EXERCISE OBJECTIVE: Scan the lines below for "navigation" and copy the matches.

INPUT MATERIAL:

• • •

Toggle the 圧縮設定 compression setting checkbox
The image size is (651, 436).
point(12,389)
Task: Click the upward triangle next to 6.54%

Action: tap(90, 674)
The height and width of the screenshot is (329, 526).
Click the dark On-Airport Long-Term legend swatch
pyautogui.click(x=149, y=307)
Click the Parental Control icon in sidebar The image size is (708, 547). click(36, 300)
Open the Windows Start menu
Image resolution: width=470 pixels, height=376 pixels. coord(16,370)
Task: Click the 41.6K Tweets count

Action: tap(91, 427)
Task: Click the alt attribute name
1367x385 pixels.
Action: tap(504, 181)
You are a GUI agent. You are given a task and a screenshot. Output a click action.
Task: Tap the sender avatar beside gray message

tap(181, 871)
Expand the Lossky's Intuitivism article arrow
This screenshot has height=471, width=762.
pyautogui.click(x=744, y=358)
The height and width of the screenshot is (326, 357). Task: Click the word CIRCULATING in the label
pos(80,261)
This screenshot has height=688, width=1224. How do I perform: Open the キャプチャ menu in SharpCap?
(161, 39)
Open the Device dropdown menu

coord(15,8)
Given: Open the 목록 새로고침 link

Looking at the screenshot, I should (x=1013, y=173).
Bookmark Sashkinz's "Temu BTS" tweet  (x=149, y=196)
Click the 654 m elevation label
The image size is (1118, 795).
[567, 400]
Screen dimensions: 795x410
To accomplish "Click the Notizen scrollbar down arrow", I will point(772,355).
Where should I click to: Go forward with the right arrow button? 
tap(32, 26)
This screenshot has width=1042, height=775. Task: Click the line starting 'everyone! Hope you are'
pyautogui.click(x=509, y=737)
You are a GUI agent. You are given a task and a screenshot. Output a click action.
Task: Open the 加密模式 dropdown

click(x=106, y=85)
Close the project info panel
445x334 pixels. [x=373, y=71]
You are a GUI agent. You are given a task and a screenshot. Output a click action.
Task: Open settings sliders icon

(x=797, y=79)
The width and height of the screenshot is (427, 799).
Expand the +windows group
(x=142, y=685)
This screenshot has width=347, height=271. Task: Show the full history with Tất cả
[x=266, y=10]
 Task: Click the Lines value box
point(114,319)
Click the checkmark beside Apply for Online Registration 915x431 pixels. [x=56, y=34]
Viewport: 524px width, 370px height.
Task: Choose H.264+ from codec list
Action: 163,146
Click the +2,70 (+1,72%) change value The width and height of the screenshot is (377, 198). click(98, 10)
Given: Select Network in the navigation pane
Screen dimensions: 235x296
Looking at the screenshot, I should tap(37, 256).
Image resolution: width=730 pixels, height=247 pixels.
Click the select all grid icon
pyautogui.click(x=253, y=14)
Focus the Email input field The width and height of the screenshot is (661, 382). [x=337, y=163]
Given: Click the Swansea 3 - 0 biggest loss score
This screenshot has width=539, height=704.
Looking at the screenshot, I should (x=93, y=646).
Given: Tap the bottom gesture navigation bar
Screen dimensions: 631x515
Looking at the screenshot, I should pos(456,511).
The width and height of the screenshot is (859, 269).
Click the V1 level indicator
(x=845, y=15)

• • •

OUTPUT:
Given: Select Network in the navigation pane
Given: Tap the bottom gesture navigation bar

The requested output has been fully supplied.